The physical body is a camouflage pattern operating in a larger camouflage pattern. But the body and all camouflage patterns are also transformers of the vital inner stuff of the universe, enabling it to operate under new and various conditions.
The inner senses, then, deliver data from the inner world of reality to the body. The outer senses deliver data from the outside world of camouflage to the body. However, the inner senses are aware of the body’s own physical data at all times while the outer senses are concerned with the body mainly in its relationship to camouflage environment.
[... 1 paragraph ...]
I am repeating myself, but I want this to be clear. This vital data is sent to the mind by the inner senses. Any information that is important to the body’s contact with outer camouflage is given to the brain.
The so-called subconscious is a connective between mind and brain, between the inner and outer senses. Portions of it deal with camouflage patterns, with the personal past of the present personality, with racial memory. The greater portions of it are concerned with the inner world, and as data reaches it from the inner world, so can these portions of the subconscious reach far into the inner world itself…
[... 1 paragraph ...]
Time and space are both camouflage patterns. The inner senses conquer time and space, but this is hardly surprising because time and space do not exist for them. There is no time and space. Therefore, nothing is conquered. The camouflage simply is not present. …
I want to give you more detailed information about inner realities themselves. Actually, they do not parallel the outer senses; and this will sound appalling to you, I’m afraid, simply because there is nothing to be seen, heard or touched in the manner in which you are accustomed. I don’t want to give you the idea that existence without your camouflage patterns is bland and innocuous because this is not the case. The inner senses have a strong immediacy, a delicious intensity that your outer senses lack. There is no lapse of time in perception, since there is no time.

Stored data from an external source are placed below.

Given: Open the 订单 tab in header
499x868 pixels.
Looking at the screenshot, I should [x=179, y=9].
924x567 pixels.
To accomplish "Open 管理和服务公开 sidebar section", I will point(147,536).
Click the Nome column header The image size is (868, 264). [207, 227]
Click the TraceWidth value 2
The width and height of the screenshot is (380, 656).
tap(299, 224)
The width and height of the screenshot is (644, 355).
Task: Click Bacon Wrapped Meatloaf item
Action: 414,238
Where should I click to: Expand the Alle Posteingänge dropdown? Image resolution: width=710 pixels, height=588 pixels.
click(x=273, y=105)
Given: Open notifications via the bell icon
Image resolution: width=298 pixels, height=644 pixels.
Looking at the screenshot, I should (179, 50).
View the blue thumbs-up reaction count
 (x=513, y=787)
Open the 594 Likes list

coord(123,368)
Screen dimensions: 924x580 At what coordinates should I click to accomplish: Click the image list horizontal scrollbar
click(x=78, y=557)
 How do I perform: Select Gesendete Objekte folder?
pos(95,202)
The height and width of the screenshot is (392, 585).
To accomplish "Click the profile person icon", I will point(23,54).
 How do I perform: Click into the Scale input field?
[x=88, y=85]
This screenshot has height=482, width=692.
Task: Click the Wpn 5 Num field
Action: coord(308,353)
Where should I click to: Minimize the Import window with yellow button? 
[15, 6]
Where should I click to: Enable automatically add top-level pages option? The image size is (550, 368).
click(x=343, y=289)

Camouflage patterns do, of course, also belong to the inner world, since they are formed from the stuff of the universe by mental enzymes, which have a chemical reaction on your plane. The reaction is necessarily a distortion. That is, any camouflage is a distortion in the sense that vitality is forced into a particular form. Mental enzymes are actually the property of the inner world, representing the conversion of vitality into camouflage data which is then interpreted by the physical senses. Do you have any questions?